● Problem requirements:
Please turn the rows, from their very start through the line containing "blog (18, 1217)" (that line included), into a JSON list of strings with one string per line. Skip blank lines and leave the pictures out.

* * * *

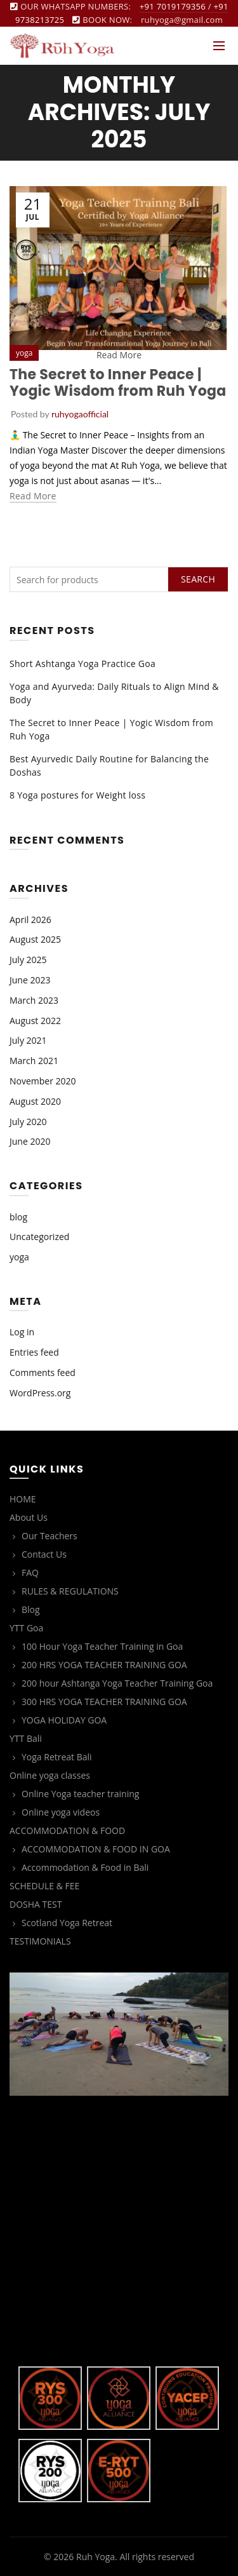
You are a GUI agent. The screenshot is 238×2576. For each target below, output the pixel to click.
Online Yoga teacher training (80, 1794)
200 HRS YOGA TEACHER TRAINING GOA (104, 1665)
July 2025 (28, 960)
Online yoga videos (61, 1812)
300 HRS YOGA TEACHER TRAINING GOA (104, 1702)
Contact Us (44, 1554)
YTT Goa (26, 1628)
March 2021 (34, 1061)
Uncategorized (39, 1237)
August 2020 (35, 1101)
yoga (24, 352)
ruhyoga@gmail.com (182, 19)
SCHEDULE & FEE (44, 1886)
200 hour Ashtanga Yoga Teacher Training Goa (117, 1683)
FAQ (30, 1573)
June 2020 (30, 1141)
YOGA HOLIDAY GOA (64, 1720)
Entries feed (34, 1352)
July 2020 (28, 1122)
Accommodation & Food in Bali (85, 1867)
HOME (23, 1499)
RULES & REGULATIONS (70, 1591)
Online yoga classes (50, 1775)
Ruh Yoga (95, 2557)
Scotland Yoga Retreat (67, 1923)
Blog (31, 1609)
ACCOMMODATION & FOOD (67, 1830)
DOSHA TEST (36, 1904)
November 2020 (43, 1081)
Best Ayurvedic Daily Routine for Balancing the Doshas (109, 765)
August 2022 (35, 1021)
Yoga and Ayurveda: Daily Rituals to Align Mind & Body (114, 693)
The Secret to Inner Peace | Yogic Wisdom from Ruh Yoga (118, 383)
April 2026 (30, 920)
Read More (119, 355)
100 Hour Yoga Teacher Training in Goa (102, 1646)
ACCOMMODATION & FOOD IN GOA (96, 1849)
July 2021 (28, 1040)
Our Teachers (49, 1536)
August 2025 (35, 939)
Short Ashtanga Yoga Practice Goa (82, 663)
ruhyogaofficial (80, 413)
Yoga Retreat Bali (57, 1757)
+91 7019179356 (173, 6)
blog (18, 1217)
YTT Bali (26, 1738)
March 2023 (34, 1000)
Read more (33, 496)
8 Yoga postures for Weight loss (77, 795)
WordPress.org (40, 1393)
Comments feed (43, 1372)
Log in (22, 1332)
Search (198, 579)
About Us (29, 1517)
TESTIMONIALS (40, 1941)
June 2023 (30, 980)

* * * *

● The reply:
[
  "You are a GUI agent. The screenshot is 238×2576. For each target below, output the pixel to click.",
  "Online Yoga teacher training (80, 1794)",
  "200 HRS YOGA TEACHER TRAINING GOA (104, 1665)",
  "July 2025 (28, 960)",
  "Online yoga videos (61, 1812)",
  "300 HRS YOGA TEACHER TRAINING GOA (104, 1702)",
  "Contact Us (44, 1554)",
  "YTT Goa (26, 1628)",
  "March 2021 (34, 1061)",
  "Uncategorized (39, 1237)",
  "August 2020 (35, 1101)",
  "yoga (24, 352)",
  "ruhyoga@gmail.com (182, 19)",
  "SCHEDULE & FEE (44, 1886)",
  "200 hour Ashtanga Yoga Teacher Training Goa (117, 1683)",
  "FAQ (30, 1573)",
  "June 2020 (30, 1141)",
  "YOGA HOLIDAY GOA (64, 1720)",
  "Entries feed (34, 1352)",
  "July 2020 (28, 1122)",
  "Accommodation & Food in Bali (85, 1867)",
  "HOME (23, 1499)",
  "RULES & REGULATIONS (70, 1591)",
  "Online yoga classes (50, 1775)",
  "Ruh Yoga (95, 2557)",
  "Scotland Yoga Retreat (67, 1923)",
  "Blog (31, 1609)",
  "ACCOMMODATION & FOOD (67, 1830)",
  "DOSHA TEST (36, 1904)",
  "November 2020 (43, 1081)",
  "Best Ayurvedic Daily Routine for Balancing the Doshas (109, 765)",
  "August 2022 (35, 1021)",
  "Yoga and Ayurveda: Daily Rituals to Align Mind & Body (114, 693)",
  "The Secret to Inner Peace | Yogic Wisdom from Ruh Yoga (118, 383)",
  "April 2026 (30, 920)",
  "Read More (119, 355)",
  "100 Hour Yoga Teacher Training in Goa (102, 1646)",
  "ACCOMMODATION & FOOD IN GOA (96, 1849)",
  "July 2021 (28, 1040)",
  "Our Teachers (49, 1536)",
  "August 2025 (35, 939)",
  "Short Ashtanga Yoga Practice Goa (82, 663)",
  "ruhyogaofficial (80, 413)",
  "Yoga Retreat Bali (57, 1757)",
  "+91 7019179356 (173, 6)",
  "blog (18, 1217)"
]